The Correlation Engine 107 produces a confidence score 108 on its results. If the information is given a high confidence score, then the Correlation Engine 107 returns the information and the high confidence score. If the information is given a low confidence score, then the Correlation Engine 107 may return no match and an indication of the low confidence.
In one embodiment, the Reverse Lookup Engine 102 may perform a geolocation on the IP address 102 to determine a geographic region of the user. The Correlation Engine 107 may use the geographic region information to restrict the group of entities it will return to those that have a location or physical address within the geographic region. The Correlation Engine 107 may use this process as an initial filter to limit the set of potential business entities before performing additional processing to entities of highest likelihood.
In one embodiment, the Reverse Lookup Engine 102 may look up historical information about prior web form submissions made from the IP address 101 and provide that information to the Correlation Engine 107. The Correlation Engine 107 may determine potential entities associated with the IP address by finding and evaluating entries that were submitted in Company Name or Email Address fields of web forms. Entity information may be determined from an Email Address field by looking at the domain name, and associating the domain name to an entity. The Correlation Engine 107 may determine how many past web form submissions from the particular IP address are recorded in the Historical Data database 106 for an entity, namely the web form submission included the entity name in the company name field or the domain name of the user's email address was associated with the entity. When it determines that a large number of web form submissions from an IP address are for an entity, it may assign a higher probability that it is the correct entity identity. However, if few web form submission from an IP address are for an entity, or web form submission from the IP address identify several different possible entities, then the Correlation Engine 107 may assign a lower probability that the entity identity is correct.
FIG. 2 illustrates an exemplary method 200 for storing information submitted in a web form associated with an IP address that may be used in one embodiment of the invention. In step 201, an IP address of the user is determined. The IP address of the user may be determined for example from the HTTP request. In step 202, a web form on a website is presented to the user. The web form may include one or more fields. The fields may include company information such as company name, phone number, address, industry, subindustry, region, revenue, employee count, and domain. The fields may include user information such as user name, phone number, email address, address, and so on. The fields may be text fields and in some cases may allow the upload of files. The web form may be a Hypertext Markup Language (HTML) form or other form such as a Flash form or Silverlight form. In step 203, input may be received from the user in one or more fields of the web form. In step 204, a request to submit the form may be received from the user. In step 205, in response to submission of the form, an API call may be made causing data from one or more fields of the web form to be stored in a database and associated in the database with the IP address of the user. The API call may be, for example, a Javascript function call to a server-side function. In one possible implementation, a Javascript function reads data from one or more fields of the web form and also reads the visitor IP address and transmits this data to a server. The server may perform a server-side callback function to store the data from the one or more fields of the web form and the IP address. It may store the data and the IP address in a database connected to the server.

- _STORED DATA_
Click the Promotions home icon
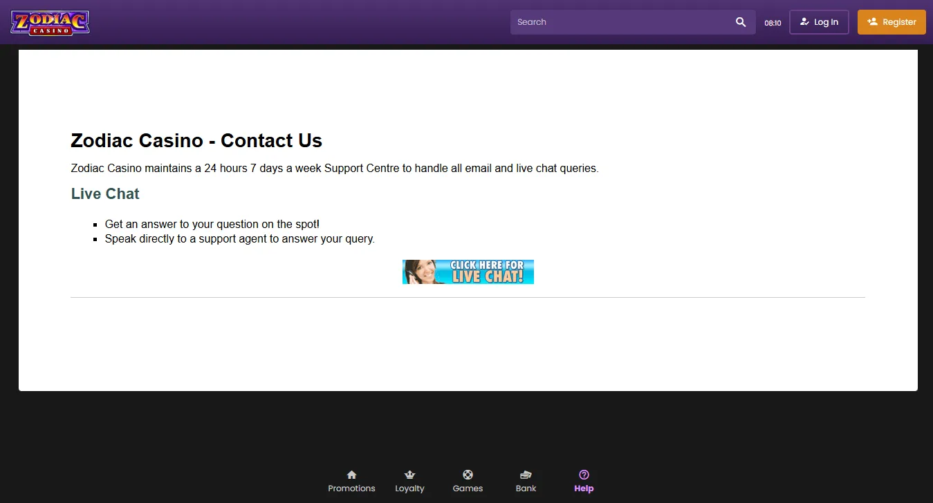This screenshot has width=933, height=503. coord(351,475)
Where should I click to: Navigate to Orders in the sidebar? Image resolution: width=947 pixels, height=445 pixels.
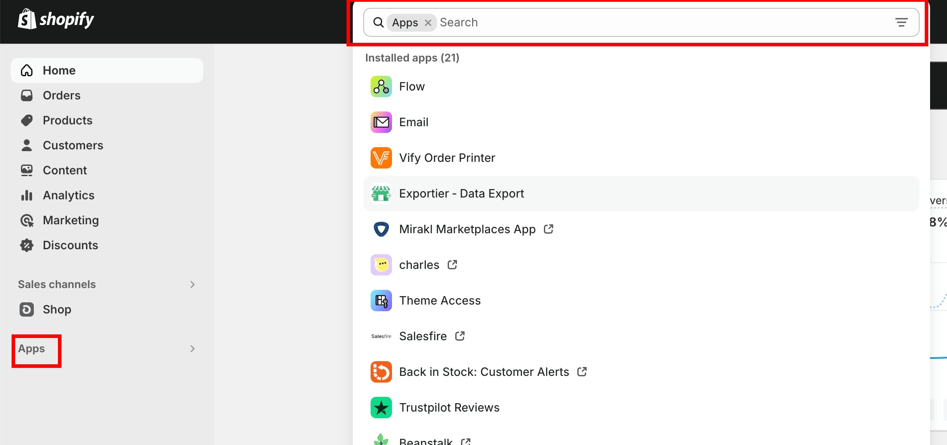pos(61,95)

- _REQUIREMENT_
Extend the patent description of IP-based entity lookup and web form storage, starting right after its last sentence about storing the data and the IP address in a database connected to the server.

- _RESPONSE TO THIS EXERCISE_
In some embodiments, a MySQL database may be used. A MySQL database may include one or more tables. The tables may include one or more columns corresponding to fields of information. Data collected from one or more fields of a web form may be associated with an IP address of a user by storing the data in a row of a MySQL table, or by storing the data in rows of different tables where the rows share a same index on at least one column. Data from web fields may be stored to be associated with an IP address of a user in many other ways as well.
The database in which the information from the one or more web fields and the IP address of the user may be stored may be the Historical Data database 106 shown in FIG. 1. The Historical Data database 106 may store historical information about user visits and usage of websites.
The Historical Data database 106 may include information stored each time the user completes a web form. This may be useful to increase the confidence that the data is correct. For example, even if an association between an IP address and certain information is already stored, the information may be stored again in a new entry so that the Correlation Engine 107 may determine that the same information was entered multiple times and therefore is more likely to be correct. Alternatively, rather than storing information multiple times, the system may store one or more counters that may be incremented each time the same data or associations are seen. For example, each time an association between certain information, such as entity identity, and an IP address is determined, a counter corresponding to that association of information may be incremented.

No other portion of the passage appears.